As recently as last November, he was still predicting 40 per cent revenue growth this year for the group's mobile phones interests. The following month that came down to 30 per cent. Figures published yesterday record a 28 per cent increase at the interim stage, but, the group adds ominously, at best modest growth is now expected for the second half. Average it out, and the group will be lucky to sustain 15 per cent growth for the year as a whole.

None of this would come as a surprise to close watchers of the mobile phones industry, and the real mystery is that it did to Mr Read. The bottom has fallen out of the pre-paid market, which was a substantial part of Logica's business, while once fast-growing markets for text-messaging software in Japan and the Far East have been poleaxed by the region's deep recession. In Europe and the Americas growth is still strong, but for how much longer?

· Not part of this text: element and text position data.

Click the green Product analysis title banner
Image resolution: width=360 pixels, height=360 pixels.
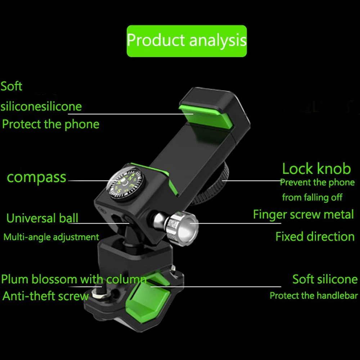point(186,41)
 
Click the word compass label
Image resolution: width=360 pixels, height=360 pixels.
point(37,177)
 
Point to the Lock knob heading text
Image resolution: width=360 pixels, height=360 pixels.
point(316,168)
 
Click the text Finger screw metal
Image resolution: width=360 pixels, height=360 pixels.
point(303,215)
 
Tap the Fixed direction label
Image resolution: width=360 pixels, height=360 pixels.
point(315,237)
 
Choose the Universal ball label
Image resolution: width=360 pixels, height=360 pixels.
point(42,218)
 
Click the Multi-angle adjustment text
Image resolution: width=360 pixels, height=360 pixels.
point(51,237)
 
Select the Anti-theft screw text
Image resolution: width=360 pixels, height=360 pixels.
point(45,296)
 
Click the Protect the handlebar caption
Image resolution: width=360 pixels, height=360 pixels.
point(314,296)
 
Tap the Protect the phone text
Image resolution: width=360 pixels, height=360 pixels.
point(50,124)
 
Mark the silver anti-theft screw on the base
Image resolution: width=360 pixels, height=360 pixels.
point(98,294)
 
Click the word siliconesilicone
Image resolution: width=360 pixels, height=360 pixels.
point(41,107)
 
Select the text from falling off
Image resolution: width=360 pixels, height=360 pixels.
point(312,197)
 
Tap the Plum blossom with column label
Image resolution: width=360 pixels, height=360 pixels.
point(74,279)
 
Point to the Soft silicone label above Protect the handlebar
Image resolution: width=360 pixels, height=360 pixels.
point(325,279)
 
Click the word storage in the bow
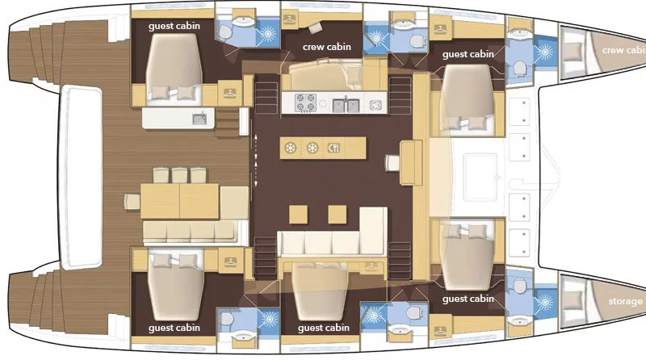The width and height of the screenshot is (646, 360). [625, 302]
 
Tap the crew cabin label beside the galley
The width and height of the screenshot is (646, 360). [327, 47]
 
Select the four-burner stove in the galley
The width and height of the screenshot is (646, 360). [306, 103]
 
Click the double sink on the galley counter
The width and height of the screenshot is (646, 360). [346, 105]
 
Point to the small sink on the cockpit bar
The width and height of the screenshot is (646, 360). [199, 119]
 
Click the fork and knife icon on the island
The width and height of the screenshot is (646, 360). [333, 148]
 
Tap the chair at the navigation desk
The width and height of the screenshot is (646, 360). [392, 162]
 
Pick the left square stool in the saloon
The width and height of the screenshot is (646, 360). [298, 215]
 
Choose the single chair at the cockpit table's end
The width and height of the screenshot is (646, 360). [132, 202]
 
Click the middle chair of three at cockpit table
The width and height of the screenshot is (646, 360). [179, 175]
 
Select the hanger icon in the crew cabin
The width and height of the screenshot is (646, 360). [290, 19]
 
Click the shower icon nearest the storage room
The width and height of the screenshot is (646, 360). [544, 303]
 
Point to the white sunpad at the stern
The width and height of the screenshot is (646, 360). [81, 177]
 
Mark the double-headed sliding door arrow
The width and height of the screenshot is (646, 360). [256, 161]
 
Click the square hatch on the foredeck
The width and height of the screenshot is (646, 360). [480, 177]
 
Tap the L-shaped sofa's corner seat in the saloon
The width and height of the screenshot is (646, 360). [373, 231]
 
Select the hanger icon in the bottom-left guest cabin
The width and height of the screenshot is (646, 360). [230, 262]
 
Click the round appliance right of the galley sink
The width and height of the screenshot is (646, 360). [375, 105]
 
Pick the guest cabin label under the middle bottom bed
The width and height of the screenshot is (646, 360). [324, 328]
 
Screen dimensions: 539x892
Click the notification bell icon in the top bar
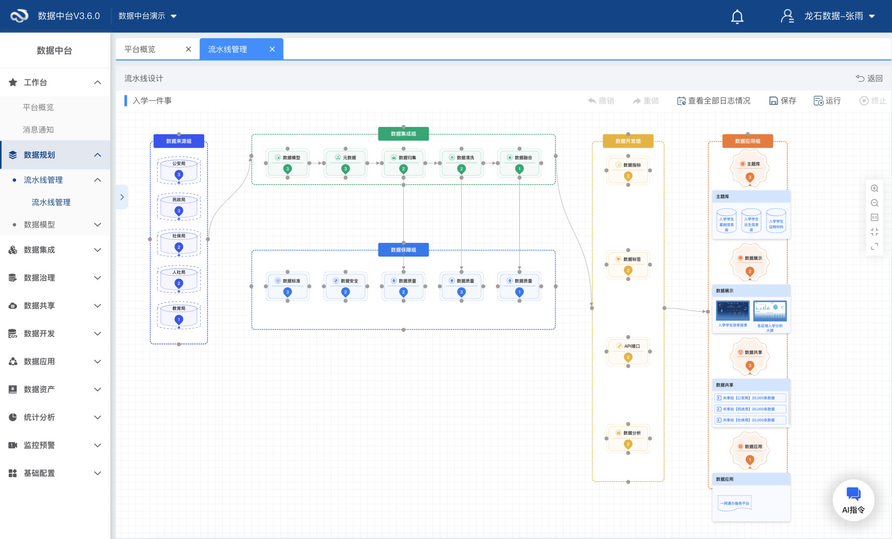(737, 17)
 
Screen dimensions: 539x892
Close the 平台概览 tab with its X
(188, 49)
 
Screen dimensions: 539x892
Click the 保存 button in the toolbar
(783, 101)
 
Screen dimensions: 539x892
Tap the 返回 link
(870, 79)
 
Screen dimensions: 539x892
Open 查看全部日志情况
(713, 101)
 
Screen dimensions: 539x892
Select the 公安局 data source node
(179, 170)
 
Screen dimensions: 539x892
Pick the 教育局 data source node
(179, 315)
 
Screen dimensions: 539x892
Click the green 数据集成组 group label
(403, 134)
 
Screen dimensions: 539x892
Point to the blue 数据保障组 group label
(403, 250)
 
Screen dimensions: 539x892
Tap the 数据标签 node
(628, 264)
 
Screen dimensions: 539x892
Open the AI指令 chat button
(853, 500)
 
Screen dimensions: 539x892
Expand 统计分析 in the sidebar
(55, 417)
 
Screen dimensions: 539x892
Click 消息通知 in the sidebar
(39, 130)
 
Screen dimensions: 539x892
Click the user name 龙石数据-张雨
(833, 16)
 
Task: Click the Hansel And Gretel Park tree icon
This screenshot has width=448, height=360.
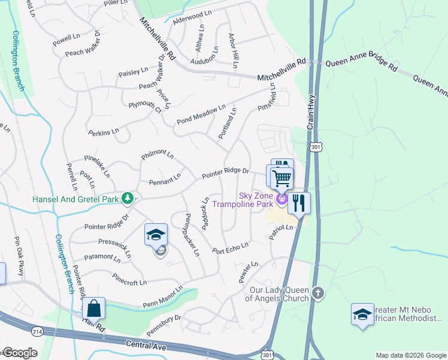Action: pos(127,197)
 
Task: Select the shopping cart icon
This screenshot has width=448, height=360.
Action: pos(281,178)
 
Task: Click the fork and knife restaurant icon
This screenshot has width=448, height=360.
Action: pos(299,202)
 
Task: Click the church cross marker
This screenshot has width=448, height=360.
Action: pos(318,293)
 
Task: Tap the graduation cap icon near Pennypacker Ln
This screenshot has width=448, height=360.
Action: pos(156,235)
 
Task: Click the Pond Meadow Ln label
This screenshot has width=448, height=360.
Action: pos(201,115)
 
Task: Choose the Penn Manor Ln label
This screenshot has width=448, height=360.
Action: pos(162,300)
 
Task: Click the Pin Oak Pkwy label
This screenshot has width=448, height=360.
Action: pos(18,265)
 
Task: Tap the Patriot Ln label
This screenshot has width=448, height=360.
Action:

Preparations for 3G are already well under way in most developed countries and the big question mark over Logica is whether it, too, can make the leap. As things stand, Logica and CMG pretty much have the territory to themselves, but that's not going to be true of the next generation of multi-media messaging, where the handset manufacturers, mobile operators and others are all trying to muscle in on the action.

Mr Read is nonetheless confident he can maintain a very substantial share of this market, and at decent margins too, though perhaps wisely after all that's happened, he's not prepared to put a number on it. Despite relatively low research and development expenditure, he claims to know his market and have the right products under development to service it.

Mr Read's view is backed by a recent Morgan Stanley/EMC survey of 41 wireless operators, 39 per cent of which listed Logica as their supplier of choice for next-generation messaging, quite a bit higher than anyone else including CMG. It'll be a while before we know whether these intentions translate into real orders but, if Mr Read is right, then Logica, an essentially well managed company whose substantial business outside mobile telephony seems to go almost wholly unnoticed, is severely undervalued. And if he's wrong...

Flying saucers

The U theory is pretty much discredited, as is the V. Lots of people still believe in the L or the W, but Sir Martin Sorrell, chief executive of WPP, having toyed with the bath-shaped recovery is now fully committed to the saucer. This is not as bad as an L, which presumably envisages no recovery at all but, if Sir Martin is right, it is going to feel quite bad enough. At least with a bath there's a steep climb back to economic health at the end of it. With a saucer, there's a long flat period, with a few bumps in the middle, followed by an anaemic little recovery which scarcely feels like a recovery at all.

It's a pretty gloomy prognosis for the world economy, and if you are wondering why the stock market has so far failed to respond to all those forecasts of a big bounce back in the second half, it is because investors still on the whole believe Sir Martin's analysis over the more optimistic ones. That said, the view from the poop deck of the global media business right now is a particularly dire one. In Britain and the US, advertising is suffering its worst downturn since anyone can remember, and there is as yet virtually no sign of a recovery. Every now and again things seem to be getting better, but then they plunge back down once more.

So how come WPP managed to limit its own downturn in revenues last year on a like-for-like basis to just 3 per cent? Brilliant management, Sir Martin would insist. The revenue mix was changed, and WPP seems genuinely to be benefiting from its global reach in grabbing a greater share of a shrinking cake. Whether he can, as promised, eventually drive the margins to 20 per cent remains to be seen, but if the market remains as depressed as he fears, this is about the only way he's going to achieve bottom line growth this year.